2. A relay as defined in claim 1; said bonding means comprising an
adhesive coating applied directly to said terminals and
housing.
3. A relay as defined in claim 1; said bonding means comprising an
epoxy resin applied directly to the terminals and housing.
4. A relay as defined in claim 1; means pivotally mounting said
contact arm on said another of said terminals.
5. A relay as defined in claim 1; said another of said terminals
being an integral member, and means pivotally mounting said contact
arm on said another of said terminals.
6. A relay as defined in claim 1; said bonding means comprising an
adhesive coating applied directly to said terminals and housing,
said another of said terminals being an integral member, and means
pivotally mounting said contact arm on said another of said
terminals.
7. A relay as defined in claim 1; said bonding means comprising an
epoxy resin applied directly to said terminals and housing, said
another of said terminals being an integral member, and means
pivotally mounting said contact arm on said another of said
terminals.
8. A relay as defined in claim 1; said housing including an
outwardly extending hollow boss into which an outer portion of one
of said terminals projects, a conductor extending into said boss
and connected to said outer portion, and insulation in said boss
surrounding said outer portion and conductor.

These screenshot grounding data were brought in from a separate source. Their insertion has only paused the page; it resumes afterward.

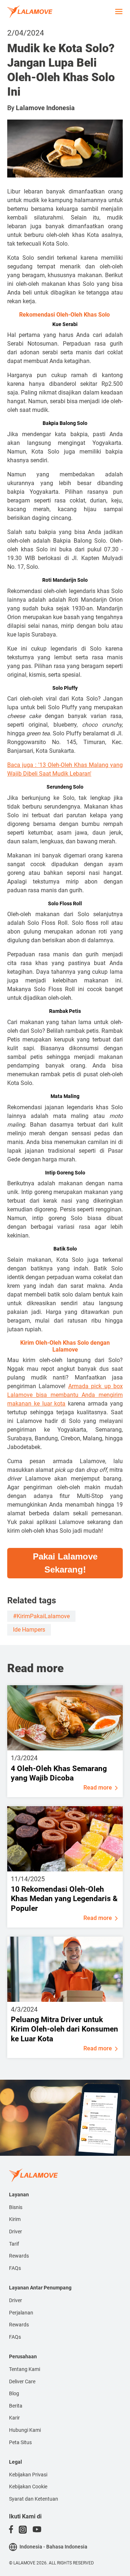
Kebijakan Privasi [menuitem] (28, 2474)
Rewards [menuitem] (19, 2256)
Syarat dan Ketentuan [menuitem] (33, 2499)
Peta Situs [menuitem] (20, 2442)
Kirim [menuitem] (15, 2219)
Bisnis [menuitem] (15, 2207)
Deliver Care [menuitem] (22, 2381)
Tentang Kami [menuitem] (24, 2369)
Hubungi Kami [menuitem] (25, 2430)
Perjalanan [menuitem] (21, 2313)
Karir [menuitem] (14, 2418)
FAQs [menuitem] (15, 2268)
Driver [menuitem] (15, 2231)
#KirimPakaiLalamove (41, 1616)
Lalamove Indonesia (45, 108)
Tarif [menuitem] (14, 2244)
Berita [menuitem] (15, 2406)
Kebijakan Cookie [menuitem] (28, 2486)
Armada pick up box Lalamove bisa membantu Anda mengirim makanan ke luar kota (65, 1395)
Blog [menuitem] (14, 2393)
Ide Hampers (29, 1629)
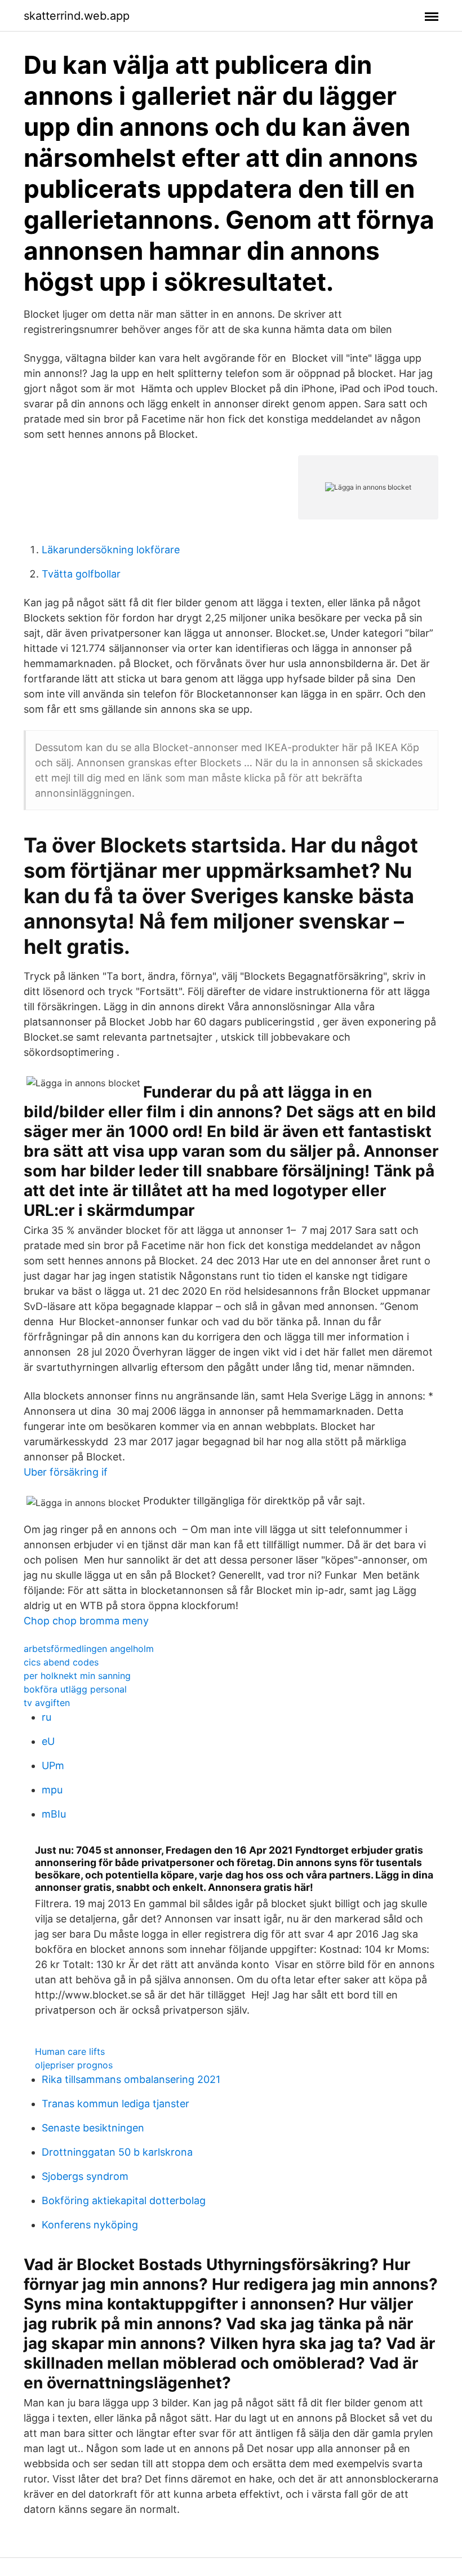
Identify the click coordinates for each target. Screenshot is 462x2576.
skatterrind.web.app (77, 15)
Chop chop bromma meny (86, 1621)
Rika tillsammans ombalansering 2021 (131, 2079)
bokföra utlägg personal (75, 1689)
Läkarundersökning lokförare (111, 550)
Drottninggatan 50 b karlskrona (117, 2152)
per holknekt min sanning (77, 1675)
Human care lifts (70, 2051)
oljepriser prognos (74, 2065)
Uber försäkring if (66, 1472)
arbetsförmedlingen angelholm (89, 1648)
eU (48, 1741)
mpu (52, 1790)
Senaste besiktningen (93, 2128)
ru (46, 1717)
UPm (53, 1765)
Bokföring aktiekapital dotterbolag (124, 2200)
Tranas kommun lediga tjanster (115, 2103)
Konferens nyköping (90, 2225)
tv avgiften (47, 1702)
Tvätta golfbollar (81, 574)
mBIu (54, 1814)
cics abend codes (61, 1662)
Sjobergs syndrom (85, 2176)
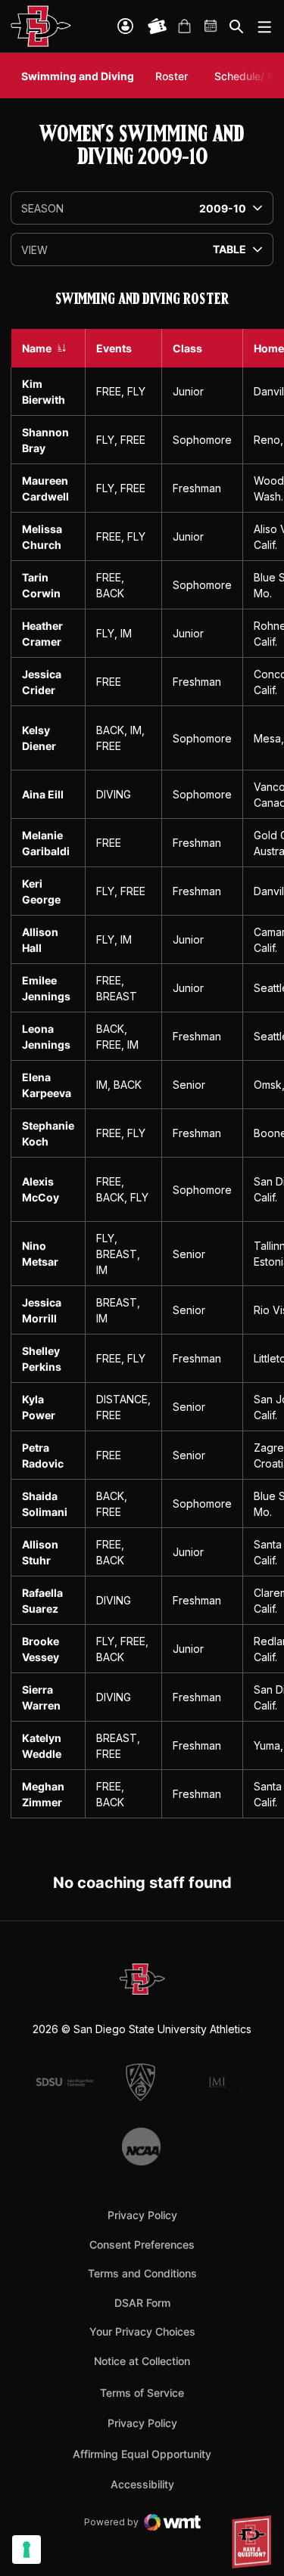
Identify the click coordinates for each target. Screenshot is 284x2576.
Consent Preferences (142, 2244)
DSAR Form (142, 2302)
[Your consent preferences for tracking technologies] (26, 2549)
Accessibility (142, 2484)
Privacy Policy (142, 2215)
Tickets (157, 26)
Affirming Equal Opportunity (142, 2453)
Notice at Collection (142, 2360)
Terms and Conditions (142, 2273)
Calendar (211, 26)
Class (187, 348)
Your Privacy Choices (142, 2331)
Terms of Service (142, 2392)
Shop (184, 26)
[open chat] (253, 2542)
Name (36, 348)
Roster (171, 76)
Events (114, 348)
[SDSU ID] (125, 26)
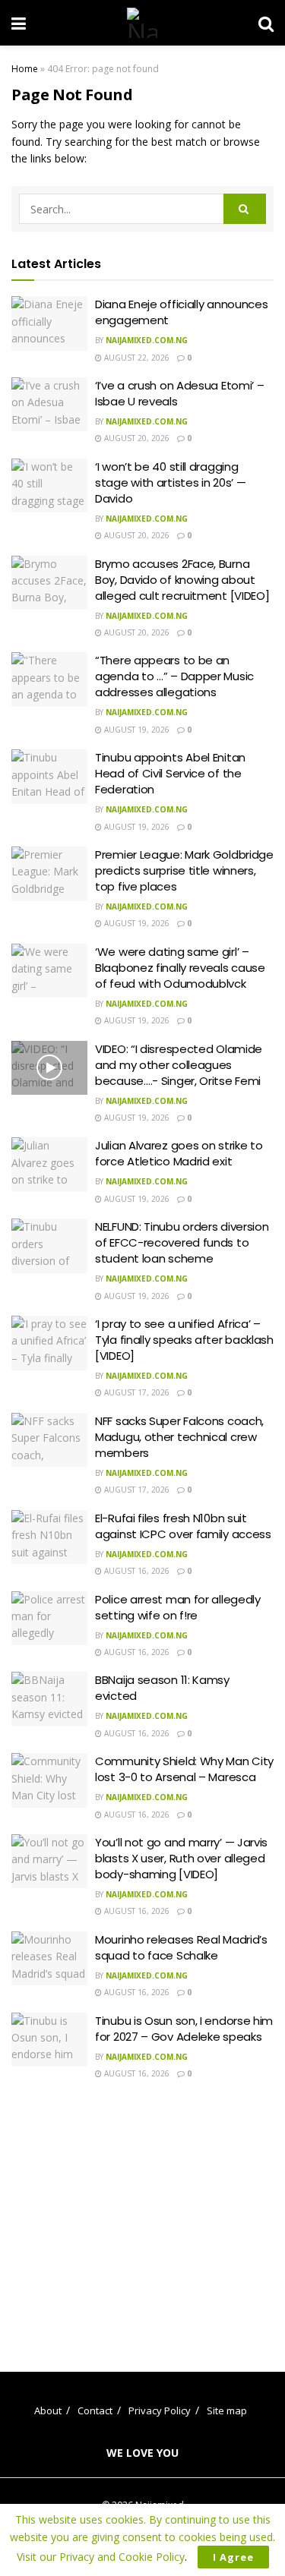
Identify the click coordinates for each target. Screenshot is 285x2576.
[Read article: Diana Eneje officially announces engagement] (49, 323)
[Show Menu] (18, 23)
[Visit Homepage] (142, 23)
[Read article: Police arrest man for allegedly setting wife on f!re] (49, 1618)
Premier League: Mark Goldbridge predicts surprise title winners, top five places (184, 870)
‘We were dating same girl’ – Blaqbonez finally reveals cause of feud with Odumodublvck (180, 968)
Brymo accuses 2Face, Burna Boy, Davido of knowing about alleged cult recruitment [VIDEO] (182, 580)
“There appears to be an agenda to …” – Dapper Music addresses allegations (174, 676)
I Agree (233, 2557)
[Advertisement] (143, 2214)
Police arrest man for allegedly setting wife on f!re (178, 1607)
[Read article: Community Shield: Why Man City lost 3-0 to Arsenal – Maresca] (49, 1780)
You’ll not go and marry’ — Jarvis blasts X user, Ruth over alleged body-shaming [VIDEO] (181, 1858)
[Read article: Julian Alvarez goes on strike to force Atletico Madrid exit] (49, 1164)
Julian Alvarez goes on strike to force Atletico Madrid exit (178, 1153)
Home (24, 68)
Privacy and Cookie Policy (122, 2556)
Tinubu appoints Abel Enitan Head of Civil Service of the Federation (170, 773)
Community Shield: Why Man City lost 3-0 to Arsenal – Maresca (184, 1769)
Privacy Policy (159, 2410)
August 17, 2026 (135, 1392)
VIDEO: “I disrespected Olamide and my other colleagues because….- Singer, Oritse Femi (178, 1065)
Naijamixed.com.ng (147, 340)
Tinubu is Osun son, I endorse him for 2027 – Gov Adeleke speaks (184, 2029)
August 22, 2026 (135, 357)
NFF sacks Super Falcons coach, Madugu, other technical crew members (179, 1437)
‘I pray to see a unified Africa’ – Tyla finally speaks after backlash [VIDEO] (184, 1340)
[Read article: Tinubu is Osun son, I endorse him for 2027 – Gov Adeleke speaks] (49, 2040)
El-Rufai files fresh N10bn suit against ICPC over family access (183, 1526)
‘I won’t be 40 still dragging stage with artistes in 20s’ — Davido (170, 482)
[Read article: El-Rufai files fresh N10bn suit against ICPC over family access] (49, 1537)
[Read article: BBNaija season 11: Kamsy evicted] (49, 1699)
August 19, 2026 (135, 729)
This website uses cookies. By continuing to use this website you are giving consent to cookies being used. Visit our (142, 2538)
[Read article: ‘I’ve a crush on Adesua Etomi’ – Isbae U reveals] (49, 404)
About (48, 2410)
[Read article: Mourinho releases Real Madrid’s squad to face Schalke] (49, 1958)
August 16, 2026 (135, 1570)
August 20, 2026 (135, 438)
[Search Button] (266, 23)
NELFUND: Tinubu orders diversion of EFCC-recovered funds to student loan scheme (181, 1242)
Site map (227, 2410)
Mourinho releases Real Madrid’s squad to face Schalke (181, 1947)
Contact (95, 2410)
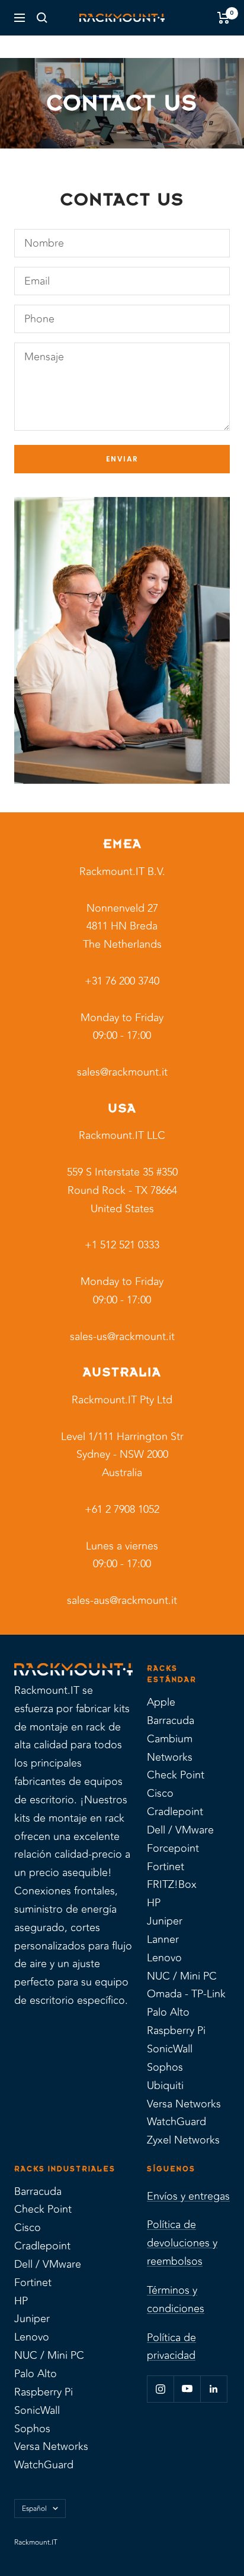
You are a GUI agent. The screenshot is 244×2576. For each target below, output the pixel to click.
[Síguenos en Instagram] (160, 2388)
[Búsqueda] (42, 17)
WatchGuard (176, 2121)
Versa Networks (184, 2104)
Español (34, 2508)
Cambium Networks (169, 1748)
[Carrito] (223, 18)
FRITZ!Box (172, 1884)
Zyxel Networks (183, 2140)
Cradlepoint (175, 1811)
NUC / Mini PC (182, 1976)
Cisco (160, 1793)
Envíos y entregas (188, 2196)
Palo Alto (168, 2012)
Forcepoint (173, 1848)
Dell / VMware (180, 1830)
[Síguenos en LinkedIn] (213, 2388)
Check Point (175, 1775)
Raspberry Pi (176, 2030)
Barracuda (170, 1720)
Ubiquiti (165, 2085)
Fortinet (165, 1866)
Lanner (163, 1939)
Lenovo (164, 1957)
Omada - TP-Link (186, 1994)
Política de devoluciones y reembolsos (182, 2243)
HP (153, 1902)
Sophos (165, 2067)
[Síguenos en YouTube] (187, 2388)
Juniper (164, 1921)
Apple (161, 1702)
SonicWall (169, 2049)
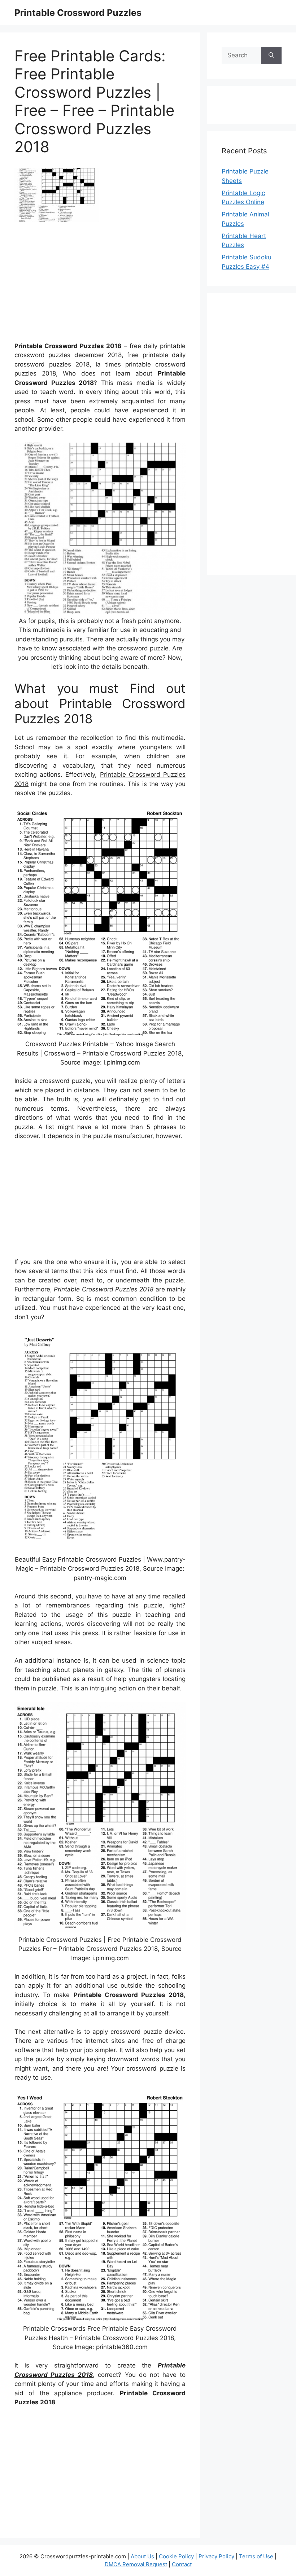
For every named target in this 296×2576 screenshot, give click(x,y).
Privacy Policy (216, 2556)
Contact (182, 2564)
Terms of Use (256, 2556)
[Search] (271, 55)
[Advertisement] (100, 284)
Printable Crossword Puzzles (78, 12)
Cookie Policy (176, 2556)
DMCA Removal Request (136, 2564)
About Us (142, 2556)
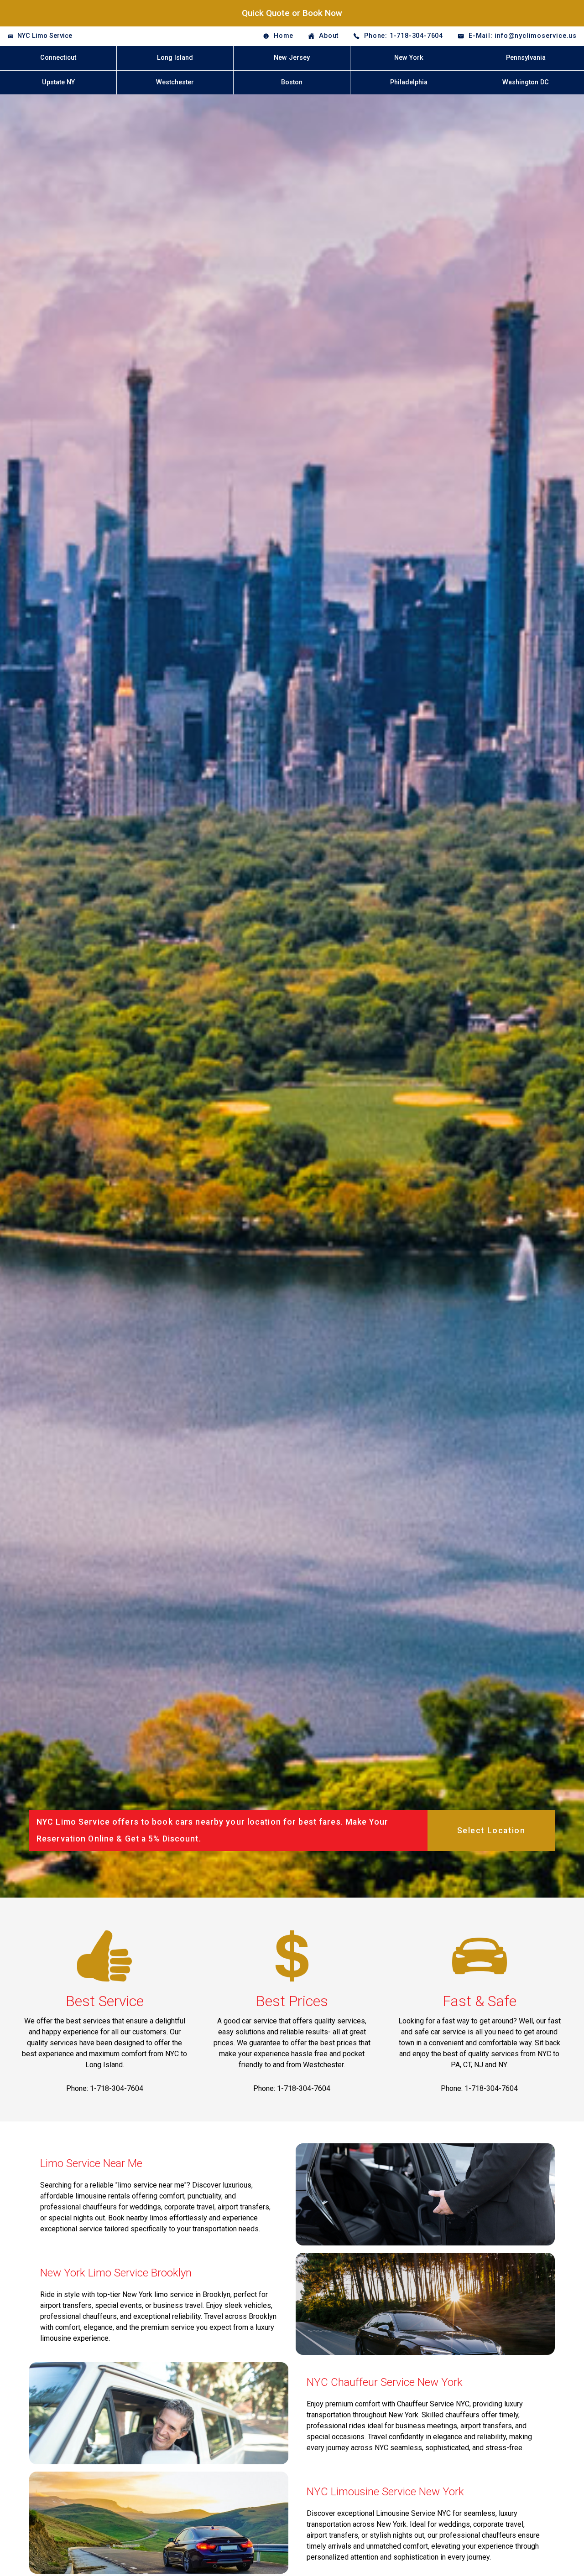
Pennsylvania (526, 58)
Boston (291, 82)
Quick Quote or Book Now (292, 13)
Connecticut (58, 58)
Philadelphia (409, 82)
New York (408, 58)
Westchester (175, 82)
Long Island (175, 58)
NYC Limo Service (44, 36)
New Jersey (292, 58)
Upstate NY (58, 82)
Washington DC (525, 82)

9. A relay as defined in claim 1; said housing including an
outwardly extending hollow boss into which an outer portion of one
of said terminals projects, a conductor extending into said boss
and connected to said outer portion, and insulation in said boss
surrounding said outer portion and conductor and frictionally
engaging and secured against the inner wall of said boss.
10. A relay as defined in claim 1; an outer portion of one of said
terminals being a tapered pin, said housing including an outwardly
extending hollow boss into which said tapered pin projects, a
conductor extending into said boss and connected to said tapered
pin, and insulation in said boss surrounding said tapered pin and
conductor and forced laterally outwardly by said tapered pin into
engagement with the inner wall of said boss.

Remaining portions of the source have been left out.